Another down-side to WAD-like files, is that you can eat up a lot of memory just storing the directory of files (stored-directory.) On a past project, we were eating up megabytes (with a capital M and a capital B) with our stored-directory because each file had a 256-char array allocated for it, and thousands of files. This, of course, was a poor implementation and was abrubtly corrected as soon as we realized where all that memory was going. Also, with a few thousand files, scanning the stored-directory to find the requested file can be slow. If I remember correctly, speeding this up with a binary tree cut our loading times by almost in half.
There is another optimization you can do that will speed up your loading times AND reduce memory even further. That is to use a hash function to munge a filename (with full path, if necessary) into a unique 32-bit value.
An example implementation would load the stored-directory from the WAD-like file and munge each of the filenames into a unique 32-bit value. Once the entire stored-directory was loaded (and munged) all of the actual filenames were thrown away and only the munged values were kept. The stored-directory was then sorted.
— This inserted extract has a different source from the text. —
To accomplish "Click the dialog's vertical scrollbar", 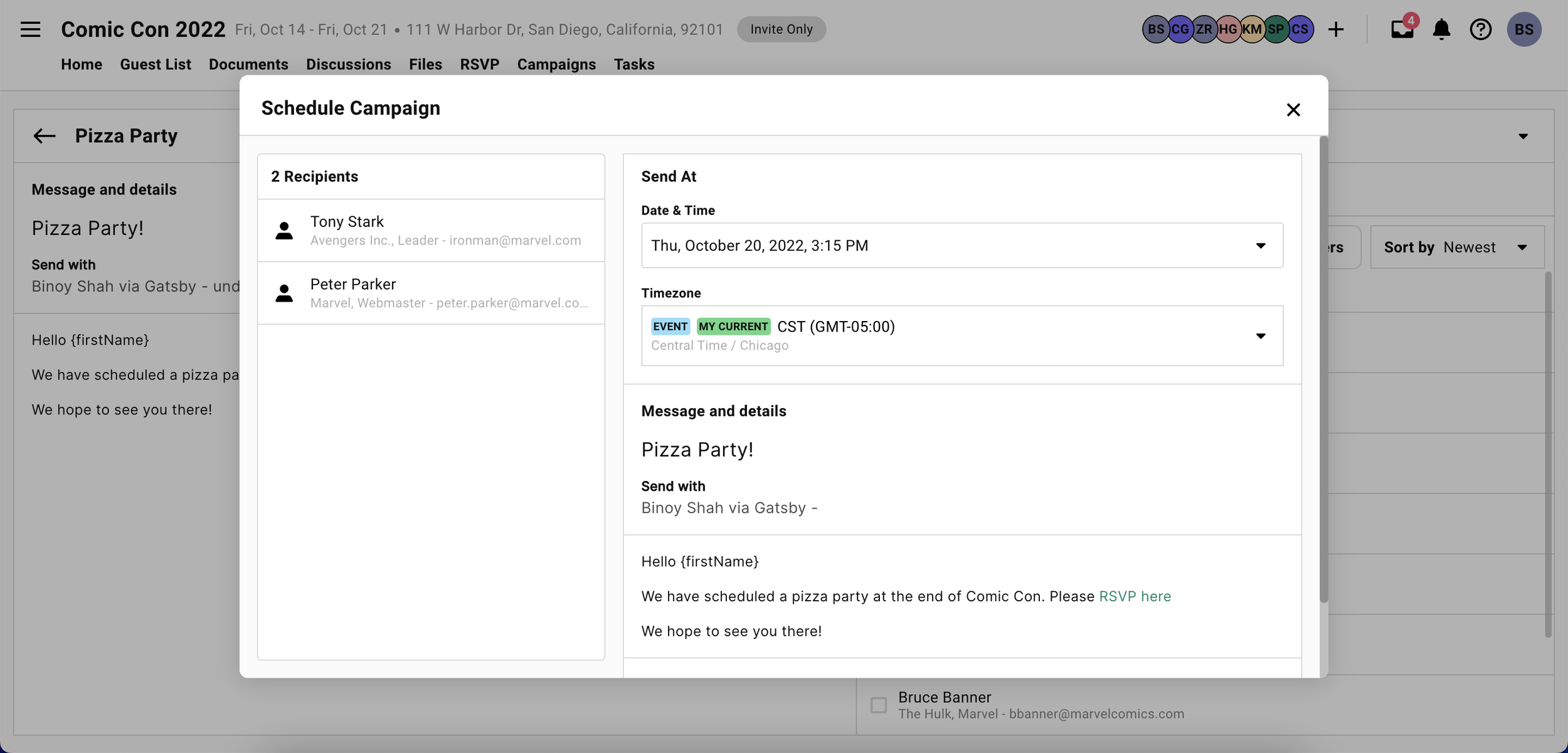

When a caller requested a file, the filename would be munged (using the same hash function) and the resulting 32-bit value would be found within the sorted data using a binary search. A hash table would also work.
This can produce very fast file lookups even in the worst cases. Just be careful that your hash function (used to munge your filenames) is case-insensitive. In my case, I simply convert the input strings to lower-case before I munge them. Also, it's important that each munged value is unique. I'm not an expert on these things, so I just threw something together that I thought would produce "relatively unique" (laugh if you want :) values. Then, when I sort the data, I look for duplicates. If any duplicates are found, the software performs an assert, letting me know that I need to hack together a new hash function, hopefully one that works better. :)
Response provided by Paul Nettle
This article was originally an entry in flipCode's Ask Midnight, a Question and Answer column with Paul Nettle that's no longer active.